Updated on June 30, 2013

Sleep? What Sleep?

Chances are if you have a newborn at home you are pretty tired. You know that although sometimes it can seem like they will sleep all day, a lot of the time it can be quite a chore to get those little bundles of joy to take a nap or go down for the night. They can cry and fuss and full out scream. They get themselves overstimulated and overtired to the point where they just can't calm down to sleep no matter how tired they are.

I have been through 5 newborns in the past 10 years and I can tell you that no one trick will work for all babies. But over the years I have tried many, many different ways to get my babies to sleep- and stay asleep. So if you are out there trying to get your baby to sleep and are at the end of your rope give a couple of these a try and see if it does the trick for your baby!

Noise, Noise, Noise!

Remember, your baby has spent the last 9 months snug and warm and close to the sound of your heart and body. The noise of the outside world was muffled and there was never a completely quiet moment. And now your baby is trying to sleep in a new world, with all sorts of quiet and sudden noises. It's a hard adjustment. Here are a couple things to try to keep nap or bedtime not so silent.

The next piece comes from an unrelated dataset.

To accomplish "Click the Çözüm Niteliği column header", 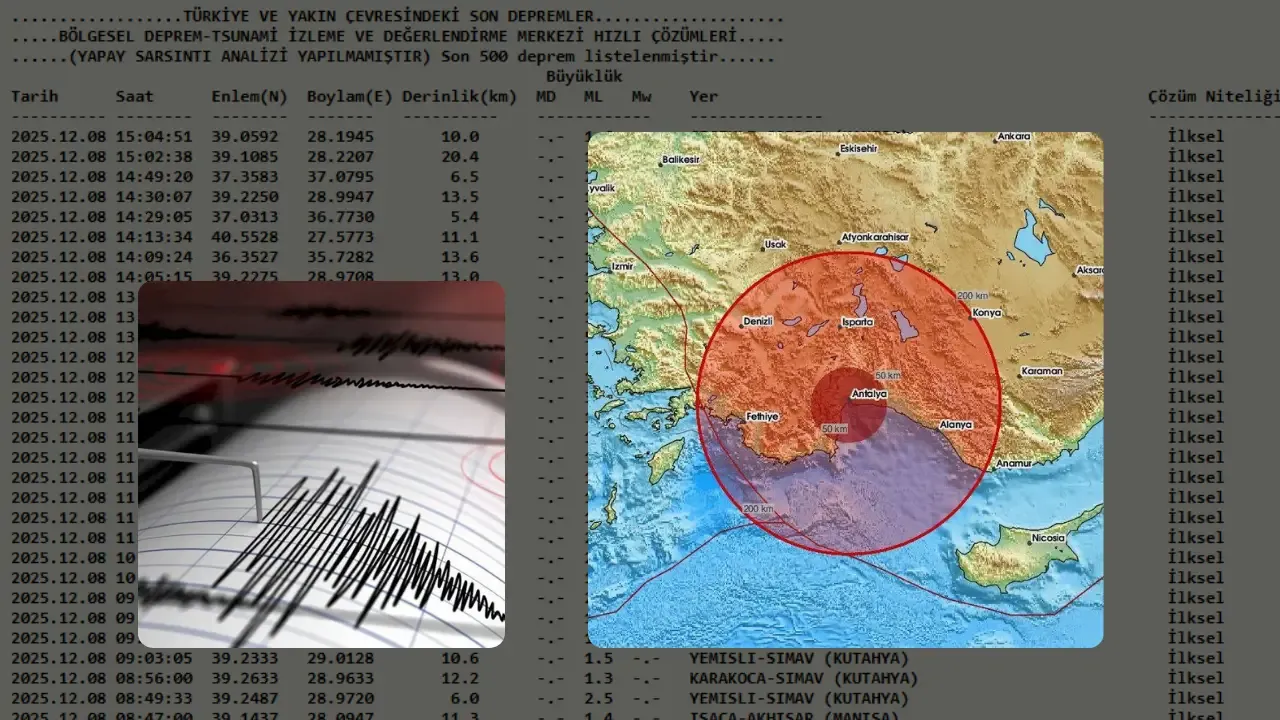I will tap(1213, 97).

  • Vacuum the room: This goes against most beliefs when it comes to naptime, but it works! Many times I have put a too-tired infant in a bouncy seat, bed or sling and vacuumed the house. They calm down right away and often go to sleep.
  • Music: This one can go either way, but my kids always sleep with music on. It's the only way to break up those sudden noises that come with siblings running through the house. Soft music, classical music, any music will do. I found my daughter has a thing for Taylor Swift. If she heard the songs in the car she would instantly calm down. So I got the CD and gave it a try. She loved the song Never Grow Up and would go to sleep to me singing it, and stay asleep longer if it was on repeat. Who knew?
  • White Noise: This was a life saver with my colicky second born. He cried. All. Night. Long. But one night I turned on the baby monitor on the wrong channel and out came loud static. And he stopped crying and went to sleep. That monitor was my best friend for months. We just slowly lowered the volume every night once he was asleep. They make machines specifically for this purpose, but static worked for me.
  • Turn on the shower: A hot shower is even better since it produces soothing steam. Just turn it on, stand there and let the noise surround them. Don't worry about wasting water- anything goes if it means the screaming baby goes to sleep!
  • Any old noise: Use your imagination- dry your hair, shush them, turn on the TV. Eventually you will come across something that will help.

Keep it Moving!

Remember being pregnant, and going to sleep at night only to be woken up by the acrobat inside you? All day long your baby was rocked to sleep as you went about your day, and when you laid down he was ready to move. Now the baby is out and is expected to sleep still in a bed. No thank you! So what can you do?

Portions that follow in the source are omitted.